# Does the gravity we feel equal G(M/r^2) - our centripetal acceleration

1. Apr 15, 2013

### D.Hayward

We all know that something travelling in cicular motion at a constant speed has a centripetal acceleration towards the axis of rotation. I suppose this means we (travelling around the axis of rotation of the earth) also require a centripetal acceleration. This can be provided by gravity which is calculated by a=G(M/r^2) to be 9.81 m/s^2. However a portion of this has to be 'used' just to stop us drifting into space, this should be equal to our centripetal acceleration. Therefore shouldnt we feel 9.81 m/s^2 minus our centripetal acceleration in everyday life and in physics practicals.

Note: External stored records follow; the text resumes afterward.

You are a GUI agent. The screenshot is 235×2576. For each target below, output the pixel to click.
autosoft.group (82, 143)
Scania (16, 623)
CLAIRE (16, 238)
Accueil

Is this true?

2. Apr 15, 2013

### cepheid

Staff Emeritus
Welcome to PF,

Yes. Basically. You would not "weigh" as much at the equator as you would at the poles. However, you have to be very precise about what the word "weigh" means here. More precisely, the Earth would not have to push up on you with as much normal force in order to support you, and so you would "feel" less heavy (although I'm don't think the difference is discernible). Some people define "weight" as this, in which case yes, you would "weigh" less by that definition. Others define your weight as the force with which Earth's gravity pulls on you, which would not be different between the two locations.* Under this definition, your weight is the same, even if the surface of the Earth doesn't have to support as much of it.

*for a perfectly spherical Earth, that is. In reality, earth is not perfectly spherical and g varies with location on the Earth's surface.

http://curious.astro.cornell.edu/question.php?number=310 [Broken]

Last edited by a moderator: May 6, 2017